We believe that if any medical professional does so then he/she is in fact, exceeding his/her brief because rape is a criminal offence that has its own legal definition and jurisprudence. In fact, it is not an ailment which can be diagnosed and treated by a medic. The medical professional’s role has been clearly elucidated in the authoritative Modi’s Medical Jurisprudence and attention may be drawn to this relevant portion of the text wherein it is stated that

…. The medical officer should not give his opinion that no rape has been committed. Rape is a crime and not a medical condition. Rape is a legal term and not a diagnosis to be made by the medical officer treating the victim. The only statement that can be made by the medical officer is that there is evidence of recent sexual activity. Whether, the rape has occurred or not is a legal conclusion, not a medical one.
-(11 edition, 1993, p. 369)

It is therefore clear that the specialist doctors transgressed their limits to commit this heinous and nefarious act. However, it needs to be emphasised that such an act in obeisance to political powers in gross violation of professional ethics cannot wish away the offence committed, by just saying that “Radharani Ari has not been raped”. History has numerous instances of medical professionals having associated covertly or overtly with the nefarious designs of political parties that are in power. The medical professionals who were part of the medical board of P.G. Hospital, Kolkata, added their names to this despicable list.

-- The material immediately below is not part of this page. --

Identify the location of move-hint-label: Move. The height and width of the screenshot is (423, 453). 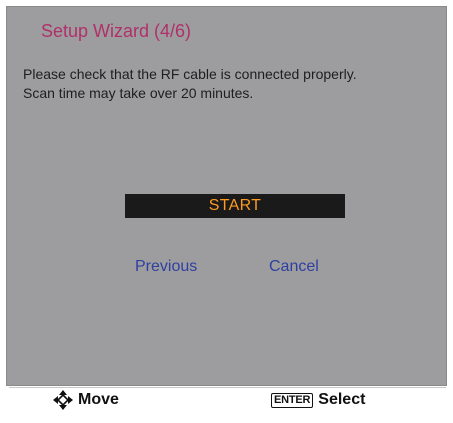
(98, 400).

IT has been rightly said by Saonli Mitra and Subhaprasanna et al. in a press conference that the most important evidence in a case of rape is the deposition of the victim and perhaps that is the only evidence that ought to be considered by the investigating agencies/courts. The Supreme Court of India has, in its many pronouncements/judgements, given legal recognition to this principle. It may be pointed out that nowhere in the law of evidence in India is it stated that the victim’s deposition will not be considered as good evidence until and unless it is supported by medical reports. A1993 Supreme Court judgement (AIR,1990,SC658) states that in a case of rape, seeking corroborative evidence, tantamount to casting aspersion on the victim as an accomplice to the act, adding to her pain and woe, is also an insult to womanhood. In fact, in the 1950s, the Supreme Court had laid down that in a case of rape it is the deposition of the victim that is of prime importance, any additional evidence is also welcome (“matter of prudence”; AIR, 1952, SC54). In the 1972 Supreme Court judgement in the famous case of Gurcharan Singh (1972 2 SCC 749) it was held that

Corroboration of the statement of the prosecutrix (or the victim) is a rule of prudence and not of law. It is not absolutely essential.

It therefore follows that even if the Medical Board opines, under pressure from political bosses, that that there was no occurrence of rape, such an opinion will not be sufficient to brush the truth under the carpet. The powers that be know it all and so, says Brinda Karat (a member of the CPI-M Polit-Bureau) in one of her essays, that “do not make the victim culpable”. She forgot to state: except in the State of West Bengal.

Democracy does not mean a rule of the might of a government that commands electoral majority. It ought to be rather a rule of conscience, principles and values. However, in West Bengal we have heard the swan song of these norms a long while ago. It is this state of affairs that is frightening—a State where the weak, the victim is punished, where the perverted state of mind of the party in power and its violent manifestations are established as the norms of democracy, a democratic order where Opposition has to be killed and destroyed by every possible means. This mentality or state of mind needs to be defeated; only then will democracy survive in West Bengal.